Population (2025-01-01)
- • Total: 5,608
- • Density: 1,900/km^{2} (5,000/sq mi)
- Demonym(s): Capelladí; Capelladina
- Time zone: UTC+1 (CET)
- • Summer (DST): UTC+2 (CEST)
- Postal code: 08786
- Website: www.capellades.cat

= Capellades =

Capellades (/ca/) is a town in Catalonia, Spain, located in the south of the comarca of Anoia, some sixty metres above the Anoia river where it cuts through the Catalan Coastal Range. The C-15 trunk road from Vilafranca del Penedès and the FGC railway line R6 from Martorell and Barcelona run along the river valley below the town on their way to Igualada. It is about one hour from Barcelona by car, bus or train.

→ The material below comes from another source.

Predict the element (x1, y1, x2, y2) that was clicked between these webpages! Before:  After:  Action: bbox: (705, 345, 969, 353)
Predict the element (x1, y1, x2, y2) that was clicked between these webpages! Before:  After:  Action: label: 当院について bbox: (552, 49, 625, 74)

Capellades is known for the manufacture of paper since the seventeenth century. A paper manufacturer in Capellades (established in 1714) specialised today in producing security paper is the oldest company in Spain. In the town there is also a Museum of Paper (Molí-Museu Paperer) housed in a converted papermill.

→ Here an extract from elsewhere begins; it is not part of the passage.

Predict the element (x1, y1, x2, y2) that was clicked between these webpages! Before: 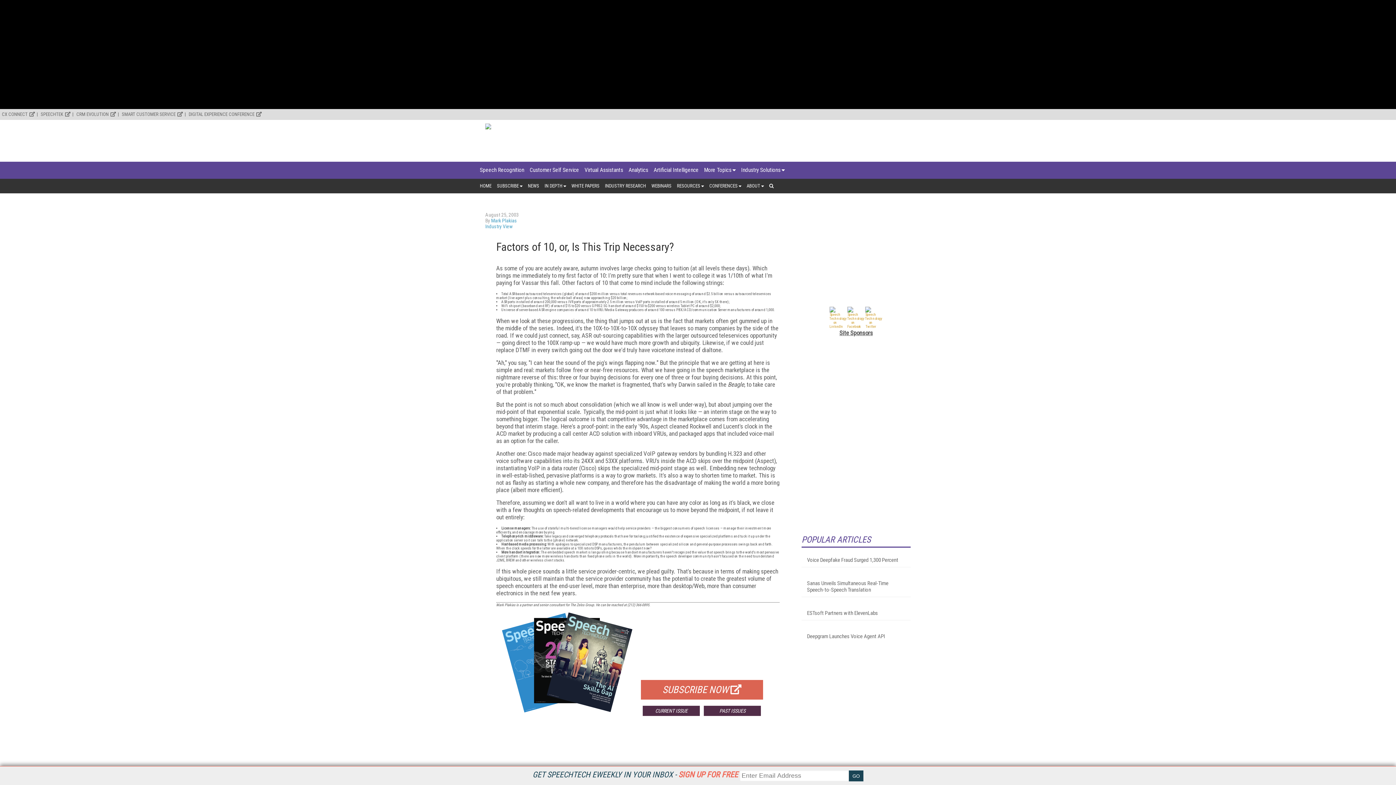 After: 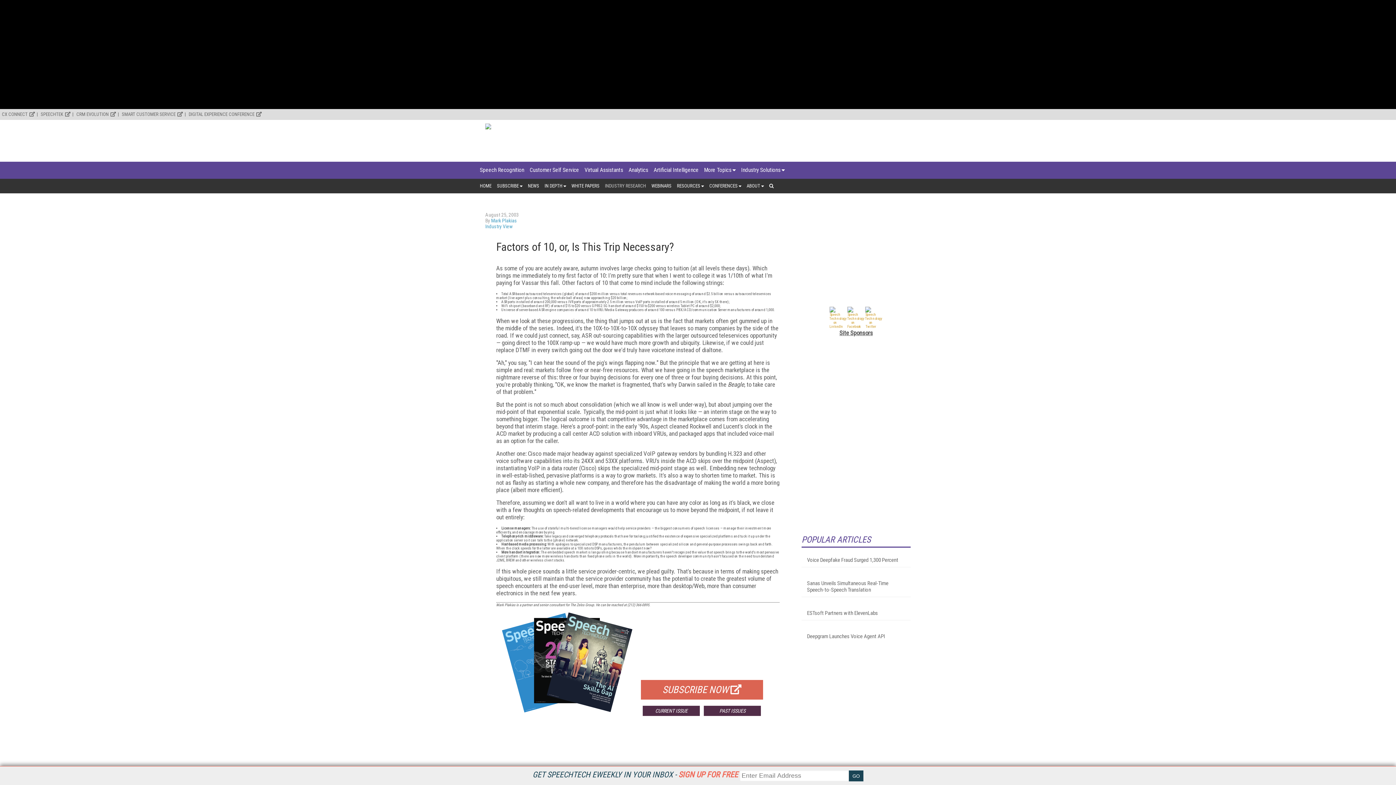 Action: bbox: (605, 178, 646, 193) label: INDUSTRY RESEARCH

There is a small amount of agriculture, both irrigated (market gardening) and non-irrigated (cereals, grapes, almonds), although the territory of the municipality is small. Textile and ceramic manufacture and tourism during the summer also contribute to the local economy. Munich (sport shoes) has its headquarters in Capellades.

The site has been inhabited since the Middle Paleolithic era (50000 years BP), and an archeological site just below the modern town, known locally as the Abric Romaní, is open to the public.

== Demography ==

| 1900 | 1930 | 1950 | 1970 | 1986 | 2005 |
|---|---|---|---|---|---|
| 2629 | 2275 | 2306 | 3910 | 4917 | 5302 |

== Transportation ==
Train line connecting Igualada with Barcelona has a stop for boarding on both ways of the line.